Cell cultures and cell lines. The primary PEL isolate BCLM was obtained from pleural fluid of a human immunodeficiency virus-positive patient. Cells were established in IMDM (GIBCO-BRL) media supplemented with 30% heat-inactivated fetal bovine serum (FBS), 100 U/ml penicillin, 100 µg/ml streptomycin, and 0.25 µg/ml amphotericin B in 5% CO2 at 37°C for 1 week. The concentration of FBS in the growth medium was then reduced to 20% the following week. In the third week, FBS was reduced to 10% and fresh medium was introduced every 48 h. The BJAB and BJAB/F-LANA stable cells, BJAB/F-LANA carrying the artificial genome p8TR, and the BCLM cells were grown in RPMI (Invitrogen) containing 10% bovine growth serum (HyClone, Logan, Utah). BCLM was infected with KSHV and was not coinfected with EBV. C33A cells were maintained in monolayer culture in Dulbecco's modified Eagle's medium containing 10% fetal calf serum.

Recombinant plasmid construction. pSG5 F-LANA has been described previously (1). Constructs of glutathione S-transferase (GST) fused to the N terminus of LANA aa 1 to 23 and GST-LANA aa 982 to 1162 were described previously (4, 29). To generate LANA aa 932 to 1162 fused to maltose-binding protein (MBP), sequence corresponding to LANA aa 932 to 1162 was amplified from pSGFLANA using PCR (1) to introduce EcoRI and XbaI sites on the 5' and 3' end and was subcloned into pMAL-c2X vector. The resulting construct was pMAL-c2X LANA aa 932-1162. To generate MBP-LANA aa 982-1162, the NruI/KpnI fragment of pSG5LANA (1) was first inserted into the EcoRV/KpnI sites of pBluescript (Stratagene). The EcoRI/BamHI fragment of the resulting construct was then subcloned into the EcoRI/BamHI sites of pEGFP-NLS (23) to generate the construct pGFP LANA 982-1162. The BglII/BamHI fragment of pGFP LANA 982-1162 was subcloned into the BamHI site of pMAL-c2X to generate pMAL-c2X LANA aa 982-1162. Constructs that encode subfragments of LANA were described previously (29). Additionally, pSGF LANA 778-980 was created by inserting an XbaI linker (CTAGTCTAGACTAG) to introduce a stop codon downstream of the NruI site in the pSGF LANA 778-1047 construct. For Brd4 expression, fragments of human Brd4 cDNA were amplified by PCR to introduce BamHI and NotI sites on the 5' and 3' ends and subcloned into the pcDNA4C vector using BamHI and NotI digestion. These plasmids were used for in vitro transcription and translation. pGEX-E2TA and pGEX-E2TR were from our laboratory plasmid bank.
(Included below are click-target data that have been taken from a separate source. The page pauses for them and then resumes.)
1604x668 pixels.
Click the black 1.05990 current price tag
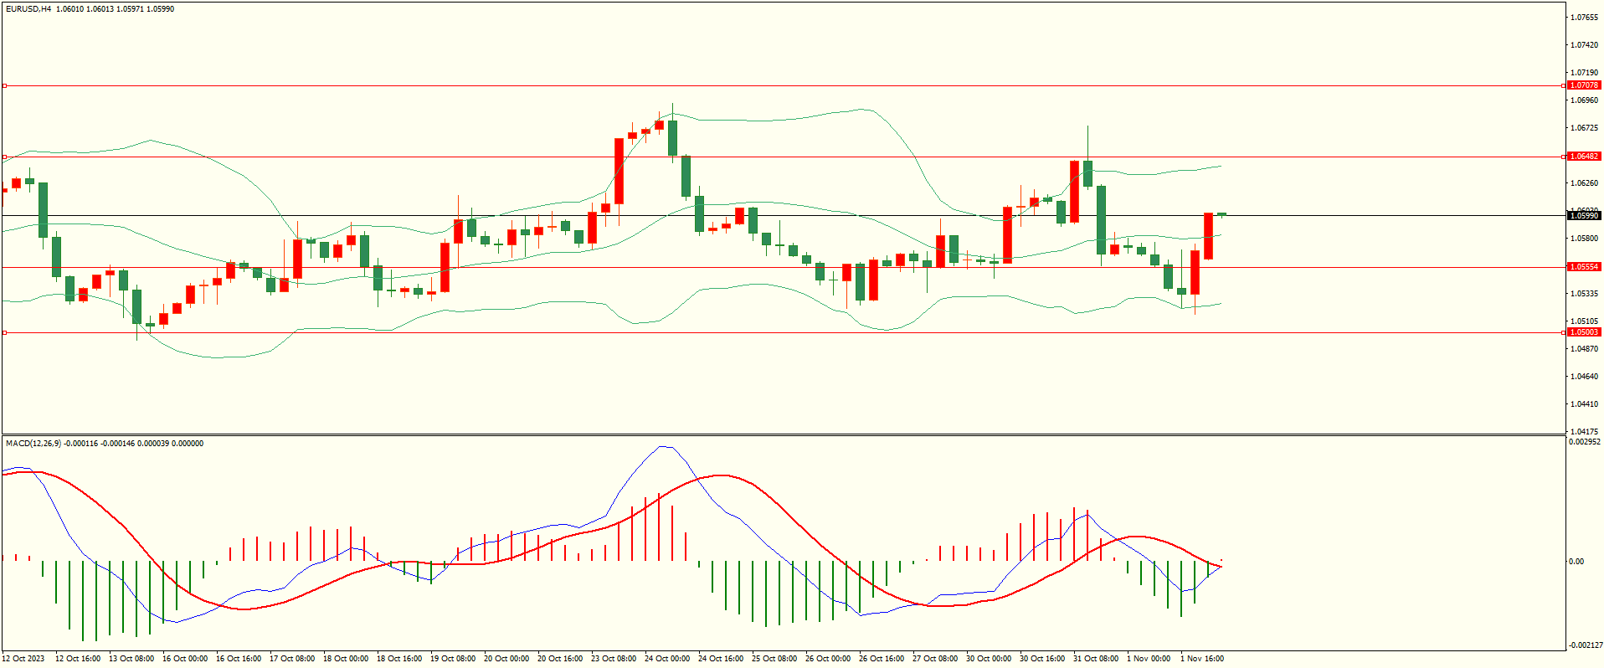tap(1583, 216)
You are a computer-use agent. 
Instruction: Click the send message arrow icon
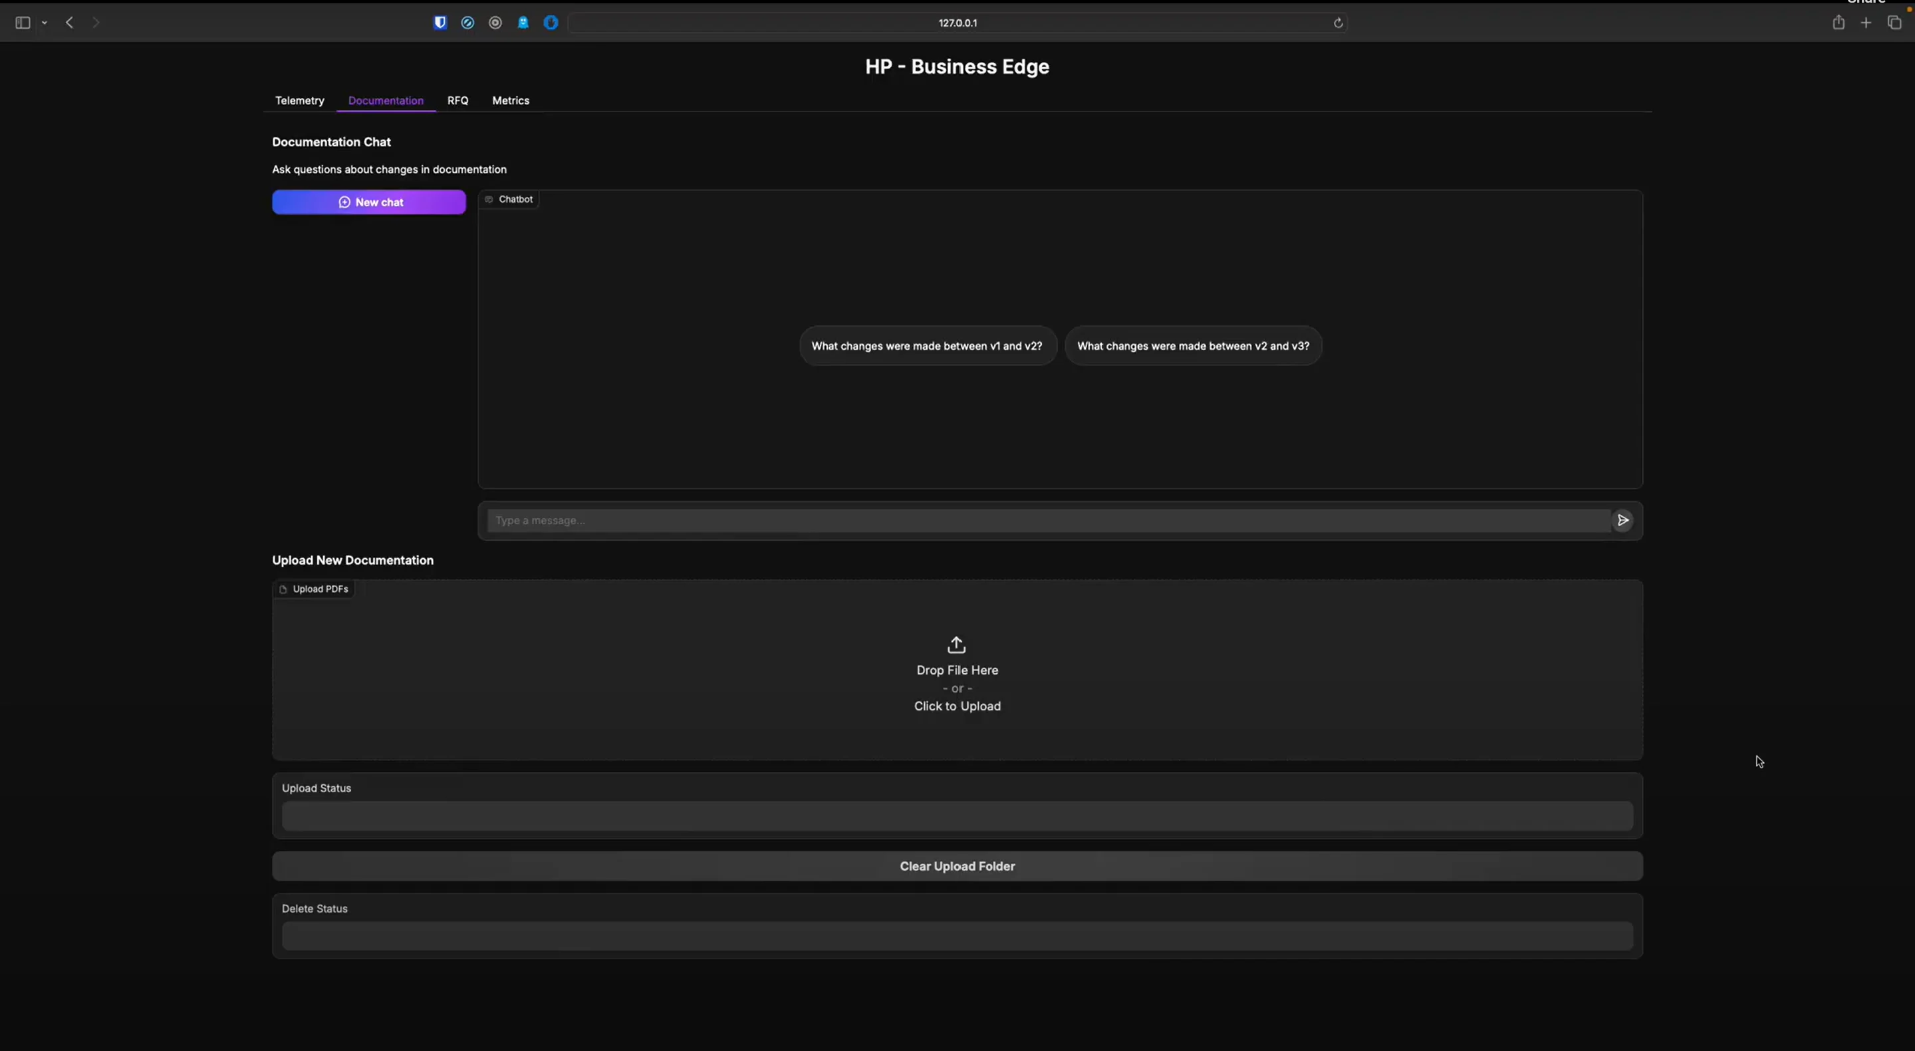(x=1623, y=520)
To generate the GST-Brd4 aa 471-594 and GST-Brd4 aa 595-730 constructs, the Brd4 cDNA fragments were amplified by PCR to incorporate BamHI and NotI sites on the 5' and 3' ends and were subcloned into pGEX-6P-1 vector using BamHI and NotI. GST-Brd2 aa 592-754 was described previously (39). All plasmid constructs were verified by DNA sequencing.

Immunoprecipitation (IP) and Western blot analysis. For transient protein expression in C33A cells, 40% to 80% confluent cells growing in 10-cm dishes were transfected with 16 µg of plasmid DNA using FuGENE 6 Transfection Reagent (Roche). Cells were harvested 48 to approximately 72 h after transfection. Cytoplasmic and nuclear extracts were prepared as described previously (43).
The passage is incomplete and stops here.